でも、これも悪い手段じゃないはず! 目先の炎上を自覚させることで、色恋沙汰に現を抜かしている場合じゃないと危機感を抱いてくれれば……!
「双葉、どうしてそんなこと訊くの? まだまだライバーとしてやりたいことは沢山あるし、もちろんすぐに復帰するつもりだけど……」
「実はね、さっき夜桜君と一緒に話したんだ。紗奈ちゃん、いや色羽仁ウタが復帰した場合、絶対に炎上が起きるって」
「なんで!? そりゃ私にだってアンチはいるけど、そこまで嫌われてはないと思うよ!?」
良し……いや良しって言っちゃ駄目なんだけど。それでも食いついてくれた。夜桜君に傾いていた思考が、一気にライバー活動の方に向いてくれた。
まあ、実際こんなこと言われたら驚くよね。とてつもない奇跡で、喜ばしいことなんだから。祝福こそされ、燃やされるなんて思わないよね。

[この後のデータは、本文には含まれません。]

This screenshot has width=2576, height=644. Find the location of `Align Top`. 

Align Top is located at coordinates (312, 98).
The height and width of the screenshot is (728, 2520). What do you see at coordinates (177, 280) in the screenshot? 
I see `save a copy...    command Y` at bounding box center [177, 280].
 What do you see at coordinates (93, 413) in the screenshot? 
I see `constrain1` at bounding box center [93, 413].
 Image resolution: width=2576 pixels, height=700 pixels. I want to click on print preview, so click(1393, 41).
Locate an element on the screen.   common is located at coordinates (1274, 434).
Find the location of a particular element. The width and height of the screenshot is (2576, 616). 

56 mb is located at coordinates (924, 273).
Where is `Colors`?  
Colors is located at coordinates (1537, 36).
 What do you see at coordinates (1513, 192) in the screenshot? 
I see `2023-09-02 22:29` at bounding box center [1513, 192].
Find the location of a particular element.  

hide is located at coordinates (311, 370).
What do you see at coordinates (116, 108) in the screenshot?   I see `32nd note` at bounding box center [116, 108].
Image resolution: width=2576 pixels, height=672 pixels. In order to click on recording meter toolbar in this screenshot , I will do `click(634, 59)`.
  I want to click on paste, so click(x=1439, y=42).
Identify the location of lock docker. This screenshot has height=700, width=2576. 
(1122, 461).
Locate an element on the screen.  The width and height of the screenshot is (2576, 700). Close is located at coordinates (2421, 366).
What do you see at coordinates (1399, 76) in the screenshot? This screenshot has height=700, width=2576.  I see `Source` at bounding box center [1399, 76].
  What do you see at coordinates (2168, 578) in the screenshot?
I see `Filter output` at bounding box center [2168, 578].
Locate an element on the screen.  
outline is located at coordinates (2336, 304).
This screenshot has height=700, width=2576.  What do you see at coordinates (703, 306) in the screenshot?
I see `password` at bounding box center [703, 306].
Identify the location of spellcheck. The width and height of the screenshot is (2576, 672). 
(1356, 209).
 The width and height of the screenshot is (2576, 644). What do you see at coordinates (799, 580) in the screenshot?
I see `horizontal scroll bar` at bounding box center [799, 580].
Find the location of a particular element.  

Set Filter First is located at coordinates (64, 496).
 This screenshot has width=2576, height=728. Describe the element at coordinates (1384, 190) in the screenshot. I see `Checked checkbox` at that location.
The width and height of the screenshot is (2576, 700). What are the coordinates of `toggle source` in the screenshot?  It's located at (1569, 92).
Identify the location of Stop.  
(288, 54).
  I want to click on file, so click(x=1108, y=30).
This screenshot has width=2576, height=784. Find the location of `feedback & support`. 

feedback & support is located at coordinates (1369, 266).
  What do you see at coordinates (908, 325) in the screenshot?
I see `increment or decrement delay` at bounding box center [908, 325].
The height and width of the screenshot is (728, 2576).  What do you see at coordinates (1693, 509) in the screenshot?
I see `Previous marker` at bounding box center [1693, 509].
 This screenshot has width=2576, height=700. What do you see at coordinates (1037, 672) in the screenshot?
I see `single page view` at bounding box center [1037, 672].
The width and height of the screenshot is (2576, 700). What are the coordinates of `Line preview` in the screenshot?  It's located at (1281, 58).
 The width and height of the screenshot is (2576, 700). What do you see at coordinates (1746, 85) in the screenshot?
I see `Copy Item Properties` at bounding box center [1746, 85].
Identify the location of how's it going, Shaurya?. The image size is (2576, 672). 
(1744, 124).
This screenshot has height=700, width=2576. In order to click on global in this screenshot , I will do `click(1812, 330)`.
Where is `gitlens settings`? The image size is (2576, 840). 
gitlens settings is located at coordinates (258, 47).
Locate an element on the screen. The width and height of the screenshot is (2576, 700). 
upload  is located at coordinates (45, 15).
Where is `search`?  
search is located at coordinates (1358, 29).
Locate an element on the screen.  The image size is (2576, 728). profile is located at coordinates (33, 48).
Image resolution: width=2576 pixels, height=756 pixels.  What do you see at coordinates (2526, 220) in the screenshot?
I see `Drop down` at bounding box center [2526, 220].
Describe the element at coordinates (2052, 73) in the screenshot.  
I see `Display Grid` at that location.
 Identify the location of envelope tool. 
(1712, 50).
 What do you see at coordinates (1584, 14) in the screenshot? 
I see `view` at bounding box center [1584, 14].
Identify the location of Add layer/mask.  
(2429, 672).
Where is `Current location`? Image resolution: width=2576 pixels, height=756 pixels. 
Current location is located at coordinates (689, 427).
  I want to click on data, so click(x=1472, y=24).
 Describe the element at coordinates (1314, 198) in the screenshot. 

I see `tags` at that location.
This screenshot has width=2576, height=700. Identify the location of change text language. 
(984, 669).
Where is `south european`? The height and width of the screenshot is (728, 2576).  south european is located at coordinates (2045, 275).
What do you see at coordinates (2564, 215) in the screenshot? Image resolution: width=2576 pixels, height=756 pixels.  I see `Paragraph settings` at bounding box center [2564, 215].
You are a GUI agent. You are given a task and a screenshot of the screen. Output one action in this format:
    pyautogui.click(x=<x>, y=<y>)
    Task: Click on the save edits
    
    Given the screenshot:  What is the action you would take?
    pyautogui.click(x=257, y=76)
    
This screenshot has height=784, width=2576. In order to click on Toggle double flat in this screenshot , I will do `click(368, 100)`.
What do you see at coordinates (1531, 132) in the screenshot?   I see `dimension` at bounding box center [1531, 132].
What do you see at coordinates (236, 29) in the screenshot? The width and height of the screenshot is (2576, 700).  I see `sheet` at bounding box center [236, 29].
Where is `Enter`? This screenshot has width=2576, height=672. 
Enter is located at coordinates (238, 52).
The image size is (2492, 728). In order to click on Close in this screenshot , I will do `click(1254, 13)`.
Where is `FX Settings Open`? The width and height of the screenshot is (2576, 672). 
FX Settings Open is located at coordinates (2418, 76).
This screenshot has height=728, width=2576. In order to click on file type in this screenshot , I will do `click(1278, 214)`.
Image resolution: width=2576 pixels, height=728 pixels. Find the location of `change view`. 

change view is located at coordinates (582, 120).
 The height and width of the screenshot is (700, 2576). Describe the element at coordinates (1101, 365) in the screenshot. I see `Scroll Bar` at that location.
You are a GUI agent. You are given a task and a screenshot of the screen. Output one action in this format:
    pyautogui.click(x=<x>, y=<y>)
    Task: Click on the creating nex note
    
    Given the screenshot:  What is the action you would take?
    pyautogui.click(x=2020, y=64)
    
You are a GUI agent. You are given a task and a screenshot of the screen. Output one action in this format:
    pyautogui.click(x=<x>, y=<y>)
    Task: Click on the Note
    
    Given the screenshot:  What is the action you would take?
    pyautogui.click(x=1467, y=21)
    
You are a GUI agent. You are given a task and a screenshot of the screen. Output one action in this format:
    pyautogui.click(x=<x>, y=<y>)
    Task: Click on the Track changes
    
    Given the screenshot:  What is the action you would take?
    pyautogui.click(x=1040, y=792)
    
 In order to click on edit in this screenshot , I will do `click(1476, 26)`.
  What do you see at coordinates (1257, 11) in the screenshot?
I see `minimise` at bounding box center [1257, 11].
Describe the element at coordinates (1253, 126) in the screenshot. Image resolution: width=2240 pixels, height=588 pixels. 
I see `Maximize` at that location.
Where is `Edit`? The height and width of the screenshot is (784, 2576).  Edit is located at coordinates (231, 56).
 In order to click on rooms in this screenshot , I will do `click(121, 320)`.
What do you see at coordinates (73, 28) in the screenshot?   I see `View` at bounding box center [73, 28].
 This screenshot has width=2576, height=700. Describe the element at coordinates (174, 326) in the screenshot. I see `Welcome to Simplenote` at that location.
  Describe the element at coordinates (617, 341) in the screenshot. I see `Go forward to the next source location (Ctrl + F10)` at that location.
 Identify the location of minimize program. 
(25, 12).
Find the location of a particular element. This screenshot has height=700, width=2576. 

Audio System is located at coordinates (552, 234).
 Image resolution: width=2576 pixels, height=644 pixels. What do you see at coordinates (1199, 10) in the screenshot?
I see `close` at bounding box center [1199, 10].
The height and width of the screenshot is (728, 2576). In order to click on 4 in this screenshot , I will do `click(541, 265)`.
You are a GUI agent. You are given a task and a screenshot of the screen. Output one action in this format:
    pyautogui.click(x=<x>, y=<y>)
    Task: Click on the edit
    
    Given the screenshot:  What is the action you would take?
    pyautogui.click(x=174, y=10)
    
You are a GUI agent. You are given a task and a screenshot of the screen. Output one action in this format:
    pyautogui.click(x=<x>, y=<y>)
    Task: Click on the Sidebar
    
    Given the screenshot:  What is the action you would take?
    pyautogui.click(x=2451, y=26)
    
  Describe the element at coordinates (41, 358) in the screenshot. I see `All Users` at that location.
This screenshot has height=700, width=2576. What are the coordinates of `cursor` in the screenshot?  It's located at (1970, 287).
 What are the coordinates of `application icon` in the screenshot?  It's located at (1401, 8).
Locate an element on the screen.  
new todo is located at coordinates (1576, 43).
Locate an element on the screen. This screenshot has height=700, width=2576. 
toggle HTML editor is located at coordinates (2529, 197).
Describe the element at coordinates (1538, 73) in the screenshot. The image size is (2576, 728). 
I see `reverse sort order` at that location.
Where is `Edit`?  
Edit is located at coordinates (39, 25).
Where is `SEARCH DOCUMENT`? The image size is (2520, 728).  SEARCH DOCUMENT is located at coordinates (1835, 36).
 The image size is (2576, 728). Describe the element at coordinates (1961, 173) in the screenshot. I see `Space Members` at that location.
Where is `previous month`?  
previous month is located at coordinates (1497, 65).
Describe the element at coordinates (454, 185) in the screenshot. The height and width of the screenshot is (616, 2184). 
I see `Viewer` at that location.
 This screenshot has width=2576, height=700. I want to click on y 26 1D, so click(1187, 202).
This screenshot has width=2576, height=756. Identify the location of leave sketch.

「うん。紗奈ちゃんは嫌われてはないよ。絶対に大勢から復帰を喜ばれる。──でもね、奇跡を素直に受け入れる人だけじゃないんだよ。特に今回は裏技みたいなものだから、絶対に否定する人が出るよ」
「あっ……」
私の言葉に、紗奈ちゃんの顔が暗くなる。隣で聞き手に徹していたママさんもまた、険しい表情を浮かべていた。
はぁ……。幸せムードを壊すのは、やっぱり心苦しいな。それでも夜桜君に頼まれちゃったし、私自身もやった方がいいと思うし。頑張って割り切らなきゃ。
「いろんな憶測が飛ぶと思う。犯罪者とか、そんな感じの誹謗中傷も絶対に出てくる。……なにより、紗奈ちゃんと似たような境遇の人や、その周りの人から理不尽に恨まれると思う。『なんでお前だけ助かるんだ』って。──それでもなお、紗奈ちゃんはVTuberとしてすぐに復帰したいと言い切れる?」
「っ……!!」
──悲しい現実を、紗奈ちゃんに突きつけなきゃ。